**WORK TO BE COMPLETED:** Every line below containing the word "gear" should be found and copied.

Entries taken from a collection:

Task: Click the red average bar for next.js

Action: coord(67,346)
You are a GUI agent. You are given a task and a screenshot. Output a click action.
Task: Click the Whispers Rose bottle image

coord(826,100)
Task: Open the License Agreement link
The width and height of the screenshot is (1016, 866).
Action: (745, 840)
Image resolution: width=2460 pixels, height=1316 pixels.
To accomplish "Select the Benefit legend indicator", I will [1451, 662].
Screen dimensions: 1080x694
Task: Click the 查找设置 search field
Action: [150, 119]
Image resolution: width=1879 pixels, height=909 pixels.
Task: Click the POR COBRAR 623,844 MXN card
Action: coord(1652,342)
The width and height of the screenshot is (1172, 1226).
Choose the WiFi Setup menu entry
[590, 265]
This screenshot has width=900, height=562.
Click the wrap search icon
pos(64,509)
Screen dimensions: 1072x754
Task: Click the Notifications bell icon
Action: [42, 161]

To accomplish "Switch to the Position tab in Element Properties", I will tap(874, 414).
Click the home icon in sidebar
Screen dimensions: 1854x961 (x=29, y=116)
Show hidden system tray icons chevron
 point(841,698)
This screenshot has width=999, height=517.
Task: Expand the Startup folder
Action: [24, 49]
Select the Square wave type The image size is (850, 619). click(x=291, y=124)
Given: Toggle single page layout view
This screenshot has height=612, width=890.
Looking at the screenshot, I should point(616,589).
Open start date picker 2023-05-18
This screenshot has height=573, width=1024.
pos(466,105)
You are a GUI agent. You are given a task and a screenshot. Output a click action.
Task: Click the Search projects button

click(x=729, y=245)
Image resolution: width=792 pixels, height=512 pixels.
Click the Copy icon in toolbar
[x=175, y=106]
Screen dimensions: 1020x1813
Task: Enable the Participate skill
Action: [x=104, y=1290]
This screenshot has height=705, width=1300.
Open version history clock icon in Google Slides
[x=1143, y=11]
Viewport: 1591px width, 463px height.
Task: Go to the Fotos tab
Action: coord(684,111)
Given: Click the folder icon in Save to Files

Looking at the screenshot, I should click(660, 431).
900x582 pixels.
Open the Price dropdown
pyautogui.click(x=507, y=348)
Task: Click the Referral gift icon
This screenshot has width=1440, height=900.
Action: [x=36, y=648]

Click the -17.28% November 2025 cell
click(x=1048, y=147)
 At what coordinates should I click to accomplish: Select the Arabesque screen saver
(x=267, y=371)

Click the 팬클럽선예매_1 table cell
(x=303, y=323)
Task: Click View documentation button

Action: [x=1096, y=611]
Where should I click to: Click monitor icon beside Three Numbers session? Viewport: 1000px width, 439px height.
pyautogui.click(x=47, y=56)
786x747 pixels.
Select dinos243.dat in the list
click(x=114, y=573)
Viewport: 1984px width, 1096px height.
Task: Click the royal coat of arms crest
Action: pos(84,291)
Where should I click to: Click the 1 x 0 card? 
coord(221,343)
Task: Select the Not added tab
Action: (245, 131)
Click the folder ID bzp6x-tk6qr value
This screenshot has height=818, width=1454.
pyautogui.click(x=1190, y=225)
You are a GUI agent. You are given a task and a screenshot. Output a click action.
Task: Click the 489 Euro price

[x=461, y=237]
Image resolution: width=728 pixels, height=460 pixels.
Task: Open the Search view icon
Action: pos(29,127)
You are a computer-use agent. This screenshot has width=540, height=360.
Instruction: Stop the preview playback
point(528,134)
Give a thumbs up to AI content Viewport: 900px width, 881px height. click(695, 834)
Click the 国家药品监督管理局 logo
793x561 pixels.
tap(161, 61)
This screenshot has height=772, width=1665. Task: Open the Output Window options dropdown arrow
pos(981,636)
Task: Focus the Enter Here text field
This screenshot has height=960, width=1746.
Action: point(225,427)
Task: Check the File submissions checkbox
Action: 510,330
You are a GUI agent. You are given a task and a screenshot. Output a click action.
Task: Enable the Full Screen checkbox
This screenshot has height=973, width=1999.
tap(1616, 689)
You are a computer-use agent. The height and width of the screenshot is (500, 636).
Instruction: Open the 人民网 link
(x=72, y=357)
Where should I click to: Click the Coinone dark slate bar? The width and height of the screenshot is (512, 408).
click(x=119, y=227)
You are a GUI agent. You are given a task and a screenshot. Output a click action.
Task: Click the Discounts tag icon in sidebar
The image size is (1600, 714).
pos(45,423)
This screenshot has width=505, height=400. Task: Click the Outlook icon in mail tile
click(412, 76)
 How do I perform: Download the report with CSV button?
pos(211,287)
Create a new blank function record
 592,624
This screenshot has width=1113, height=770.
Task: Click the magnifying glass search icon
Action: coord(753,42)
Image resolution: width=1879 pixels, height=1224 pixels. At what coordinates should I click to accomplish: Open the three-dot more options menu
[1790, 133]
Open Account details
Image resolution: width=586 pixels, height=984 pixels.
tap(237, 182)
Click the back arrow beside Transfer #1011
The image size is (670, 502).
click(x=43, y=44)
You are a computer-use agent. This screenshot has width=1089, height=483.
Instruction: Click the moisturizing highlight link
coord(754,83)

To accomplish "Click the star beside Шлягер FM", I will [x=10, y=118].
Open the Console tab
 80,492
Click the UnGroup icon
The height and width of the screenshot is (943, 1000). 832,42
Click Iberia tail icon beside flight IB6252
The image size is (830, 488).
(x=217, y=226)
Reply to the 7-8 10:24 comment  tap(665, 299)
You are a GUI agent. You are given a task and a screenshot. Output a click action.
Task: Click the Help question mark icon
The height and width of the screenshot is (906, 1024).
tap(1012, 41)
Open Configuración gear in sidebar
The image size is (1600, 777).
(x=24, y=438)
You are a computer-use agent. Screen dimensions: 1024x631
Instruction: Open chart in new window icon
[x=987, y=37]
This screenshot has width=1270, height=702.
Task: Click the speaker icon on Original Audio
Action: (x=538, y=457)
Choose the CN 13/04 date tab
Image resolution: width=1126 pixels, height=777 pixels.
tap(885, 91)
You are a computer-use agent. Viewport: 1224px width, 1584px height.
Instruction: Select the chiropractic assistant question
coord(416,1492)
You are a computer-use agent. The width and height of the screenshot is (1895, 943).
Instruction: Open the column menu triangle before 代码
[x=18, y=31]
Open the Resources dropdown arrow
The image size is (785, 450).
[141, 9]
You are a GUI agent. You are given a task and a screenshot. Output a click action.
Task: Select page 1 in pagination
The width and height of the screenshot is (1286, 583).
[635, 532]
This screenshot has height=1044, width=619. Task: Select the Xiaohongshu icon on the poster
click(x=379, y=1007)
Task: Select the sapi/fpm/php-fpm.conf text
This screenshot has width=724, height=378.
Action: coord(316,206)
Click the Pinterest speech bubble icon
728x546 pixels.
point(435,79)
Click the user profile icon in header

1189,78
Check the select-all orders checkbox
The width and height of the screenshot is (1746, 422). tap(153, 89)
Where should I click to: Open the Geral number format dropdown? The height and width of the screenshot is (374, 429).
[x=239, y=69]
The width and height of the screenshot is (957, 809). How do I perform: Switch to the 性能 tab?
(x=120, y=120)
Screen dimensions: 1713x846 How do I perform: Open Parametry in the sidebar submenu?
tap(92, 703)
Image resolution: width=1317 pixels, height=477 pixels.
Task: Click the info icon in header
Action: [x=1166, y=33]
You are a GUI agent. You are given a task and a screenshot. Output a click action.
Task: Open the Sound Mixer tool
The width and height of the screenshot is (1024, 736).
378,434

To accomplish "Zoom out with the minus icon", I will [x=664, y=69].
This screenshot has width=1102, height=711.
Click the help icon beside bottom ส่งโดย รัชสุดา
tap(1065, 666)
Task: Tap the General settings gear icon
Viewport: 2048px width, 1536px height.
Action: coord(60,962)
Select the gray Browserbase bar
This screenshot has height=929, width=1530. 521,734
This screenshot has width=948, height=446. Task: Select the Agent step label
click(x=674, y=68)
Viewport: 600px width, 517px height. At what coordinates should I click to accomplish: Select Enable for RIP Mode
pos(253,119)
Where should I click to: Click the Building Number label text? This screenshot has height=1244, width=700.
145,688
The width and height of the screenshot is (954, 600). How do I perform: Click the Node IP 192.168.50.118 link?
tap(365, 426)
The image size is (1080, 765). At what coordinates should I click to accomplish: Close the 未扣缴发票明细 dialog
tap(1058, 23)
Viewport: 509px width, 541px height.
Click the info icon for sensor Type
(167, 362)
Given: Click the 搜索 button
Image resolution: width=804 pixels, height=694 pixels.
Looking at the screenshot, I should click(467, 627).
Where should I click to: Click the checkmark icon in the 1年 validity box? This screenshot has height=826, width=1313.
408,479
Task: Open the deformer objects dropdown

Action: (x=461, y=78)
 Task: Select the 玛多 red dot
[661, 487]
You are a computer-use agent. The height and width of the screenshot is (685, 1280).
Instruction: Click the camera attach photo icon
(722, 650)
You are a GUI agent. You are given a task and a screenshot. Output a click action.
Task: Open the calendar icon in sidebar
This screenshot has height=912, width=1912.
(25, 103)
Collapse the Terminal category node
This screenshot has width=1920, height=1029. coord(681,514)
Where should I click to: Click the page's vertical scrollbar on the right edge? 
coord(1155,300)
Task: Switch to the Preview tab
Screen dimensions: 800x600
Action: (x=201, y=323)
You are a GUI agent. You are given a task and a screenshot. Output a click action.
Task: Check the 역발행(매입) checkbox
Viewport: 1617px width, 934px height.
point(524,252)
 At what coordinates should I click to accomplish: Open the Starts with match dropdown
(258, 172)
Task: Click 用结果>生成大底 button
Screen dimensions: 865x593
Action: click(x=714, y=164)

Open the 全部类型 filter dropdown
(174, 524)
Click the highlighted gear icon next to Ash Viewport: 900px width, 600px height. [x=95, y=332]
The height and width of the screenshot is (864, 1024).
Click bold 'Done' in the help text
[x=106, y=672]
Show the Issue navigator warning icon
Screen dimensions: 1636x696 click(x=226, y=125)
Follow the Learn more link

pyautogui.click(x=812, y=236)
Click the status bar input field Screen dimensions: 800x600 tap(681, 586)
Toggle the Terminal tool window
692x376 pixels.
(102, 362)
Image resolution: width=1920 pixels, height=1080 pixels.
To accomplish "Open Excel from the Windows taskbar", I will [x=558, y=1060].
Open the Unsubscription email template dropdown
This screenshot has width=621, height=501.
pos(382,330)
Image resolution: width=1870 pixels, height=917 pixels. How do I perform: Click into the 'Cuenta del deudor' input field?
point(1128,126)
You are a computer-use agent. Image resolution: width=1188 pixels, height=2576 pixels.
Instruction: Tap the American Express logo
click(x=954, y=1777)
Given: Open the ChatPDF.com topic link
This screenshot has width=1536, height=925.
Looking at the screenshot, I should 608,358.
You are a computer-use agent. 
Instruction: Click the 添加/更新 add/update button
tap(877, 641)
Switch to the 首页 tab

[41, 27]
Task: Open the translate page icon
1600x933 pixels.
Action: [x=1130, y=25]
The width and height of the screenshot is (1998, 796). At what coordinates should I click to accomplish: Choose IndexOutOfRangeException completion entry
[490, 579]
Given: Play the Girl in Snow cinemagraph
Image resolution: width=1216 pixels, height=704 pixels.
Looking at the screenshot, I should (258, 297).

**ANSWER SPACE:**
Open Configuración gear in sidebar
Task: Tap the General settings gear icon
Click the highlighted gear icon next to Ash Viewport: 900px width, 600px height. [x=95, y=332]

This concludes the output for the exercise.